## Calculus: Early Transcendentals 8th Edition

a) After 16 days, there will be $\frac{1}{16}$g remaining. b) $m(t)=2^{-\frac{t}{4}}$ c) $\therefore m^{-1}=-4\frac{\ln m}{\ln2}$ The inverse is the amount of time $t$ in days required for the mass to drop to a certain amount $m$ in grams. d) The mass will be reduced to $0.01$g in approximately $27$ days.

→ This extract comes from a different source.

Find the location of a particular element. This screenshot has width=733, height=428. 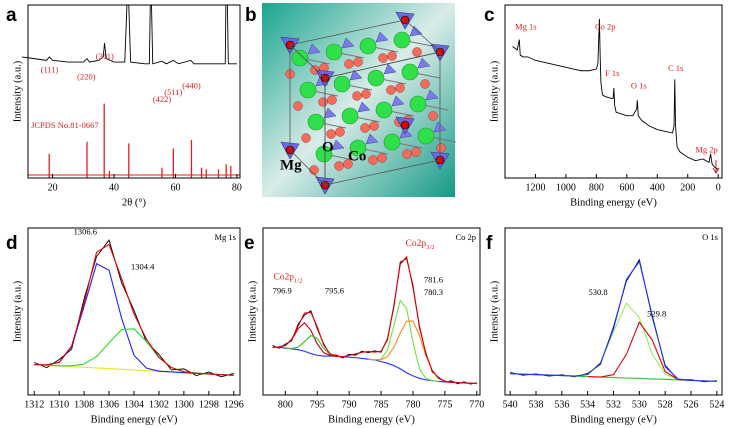

panel-letter: d is located at coordinates (12, 244).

a) After 4 days, $m(4)=1\div2$ After 8 days, $m(8)=m(4)\div2=1\div2^2$ After 12 days, $m(12)=m(8)\div2=1\div2^3$ After 16 days, $m(16)=m(12)\div2=1\div2^4=\frac{1}{16}$ After 16 days, there will be $\frac{1}{16}$g remaining. b) From the above, it can be deduced that $m(t)=1\div2^{\frac{t}{4}}=2^{-\frac{t}{4}}$ c) $m=2^{-\frac{t}{4}}$ $\ln m=\ln (2^{-\frac{t}{4}})=-\frac{t}{4}\ln 2$ $\therefore m^{-1}=t=-4\frac{\ln m}{\ln2}$ The inverse is the amount of time $t$ in days required for the mass to drop to a certain amount $m$ in grams. d) let $m=0.01$ $t=-4\frac{\ln0.01}{\ln2}\approx26.58$ days The mass will be reduced to $0.01$g in approximately $27$ days.